Input material:
▼▼▼

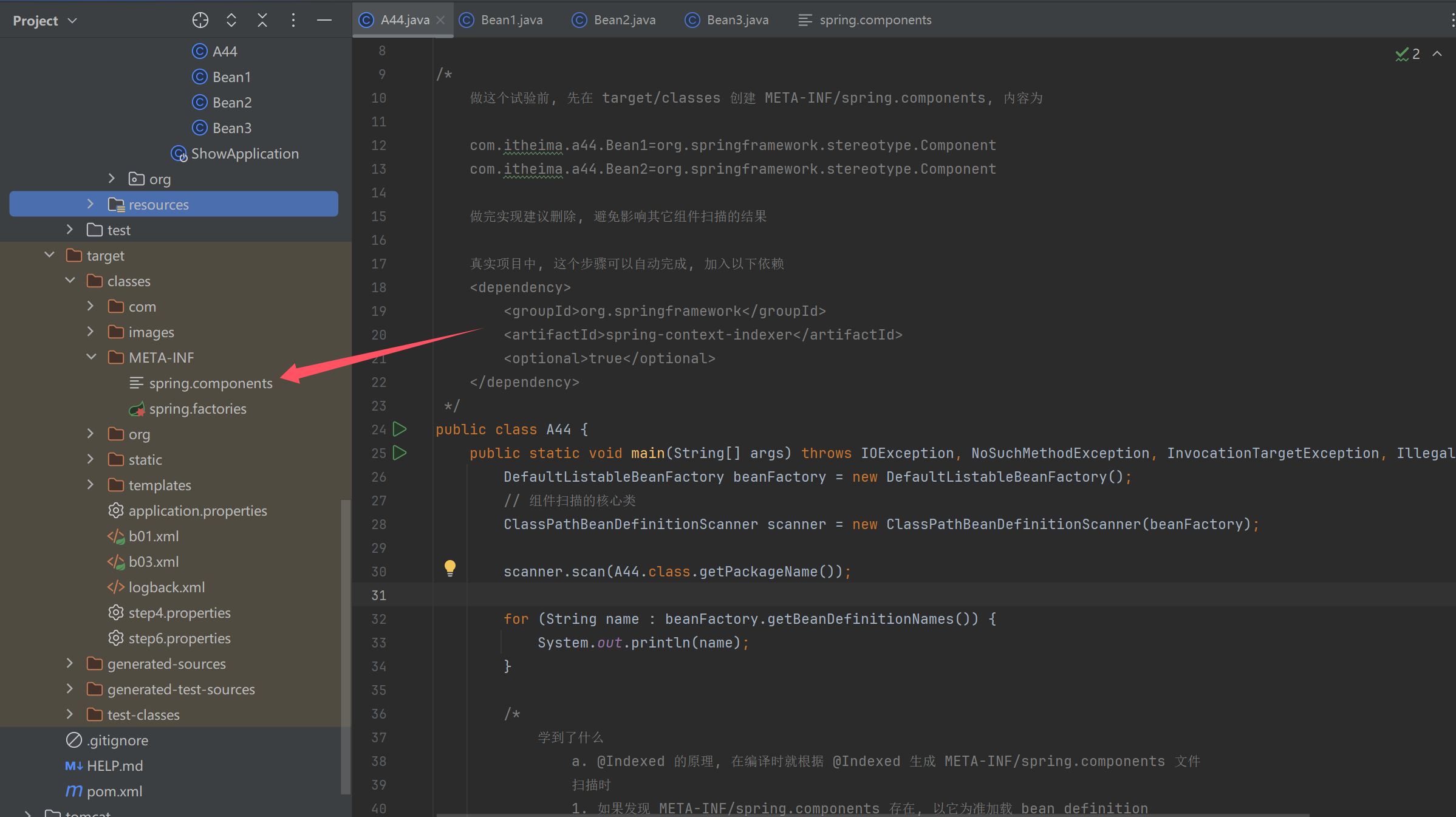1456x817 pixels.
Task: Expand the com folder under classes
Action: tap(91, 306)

▲▲▲
▼▼▼

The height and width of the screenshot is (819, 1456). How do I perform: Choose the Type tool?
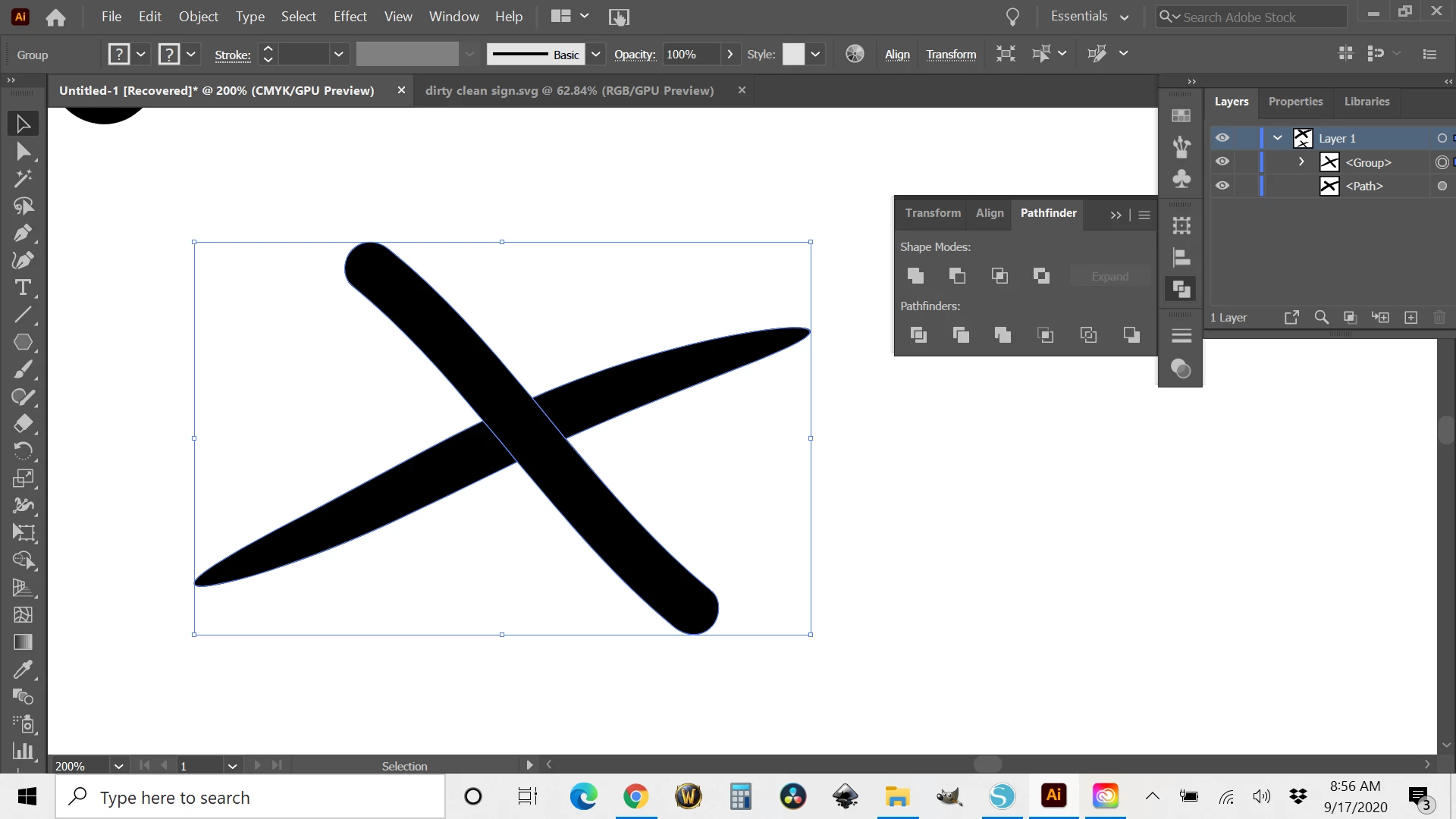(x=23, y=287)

▲▲▲
▼▼▼

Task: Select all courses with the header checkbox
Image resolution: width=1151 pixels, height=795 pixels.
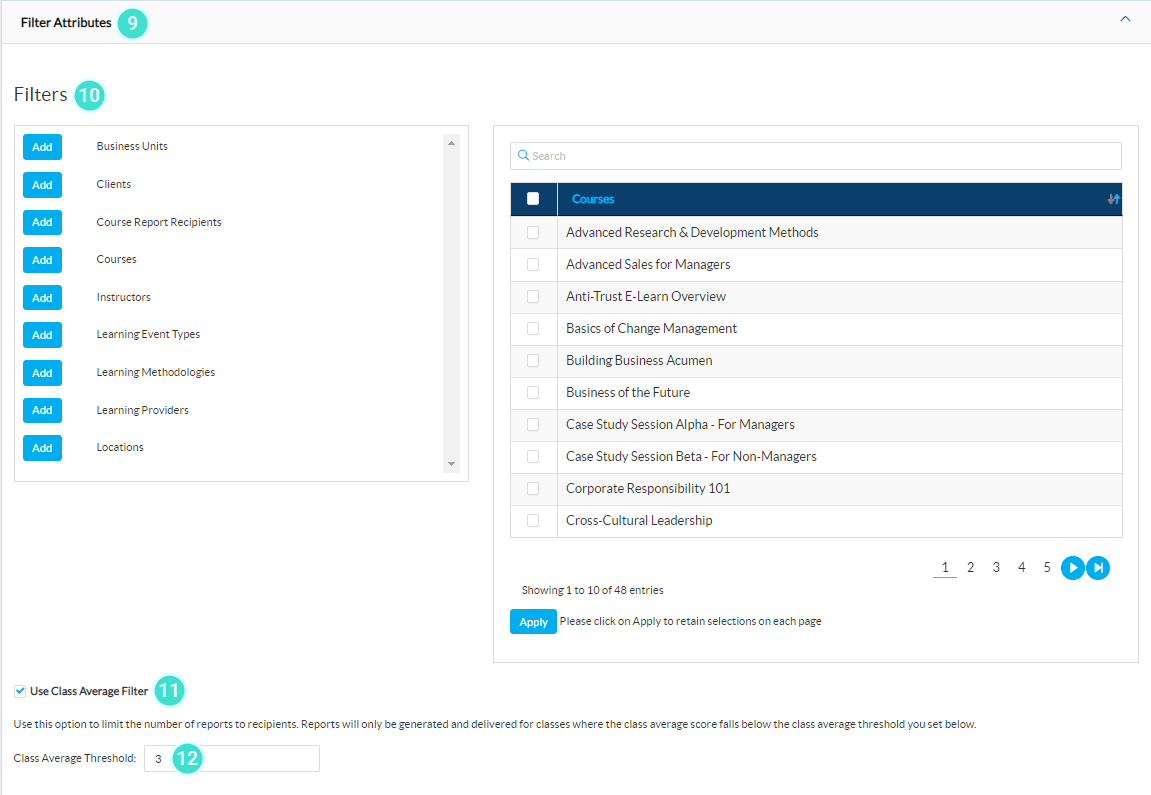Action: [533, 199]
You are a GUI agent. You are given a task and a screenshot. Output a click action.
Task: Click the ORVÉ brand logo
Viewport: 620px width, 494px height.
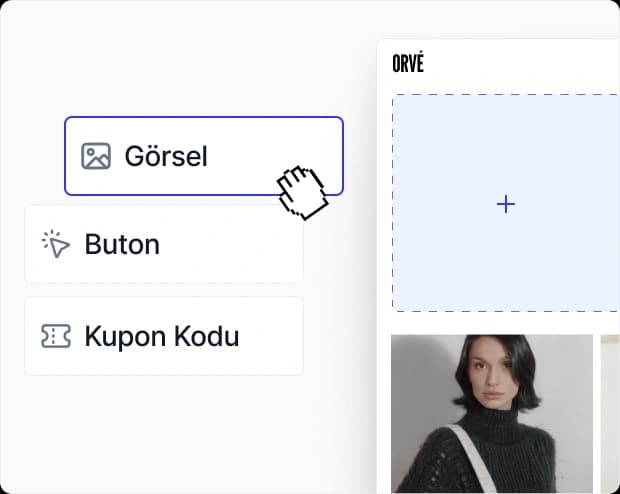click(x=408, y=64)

▲▲▲

Given exercise:
Copy out every line between the one containing "You are a GUI" and the one containing "click(x=408, y=64)", inclusive, and omit the pictures from your copy.

Result of this task:
You are a GUI agent. You are given a task and a screenshot. Output a click action.
Task: Click the ORVÉ brand logo
Viewport: 620px width, 494px height.
click(x=408, y=64)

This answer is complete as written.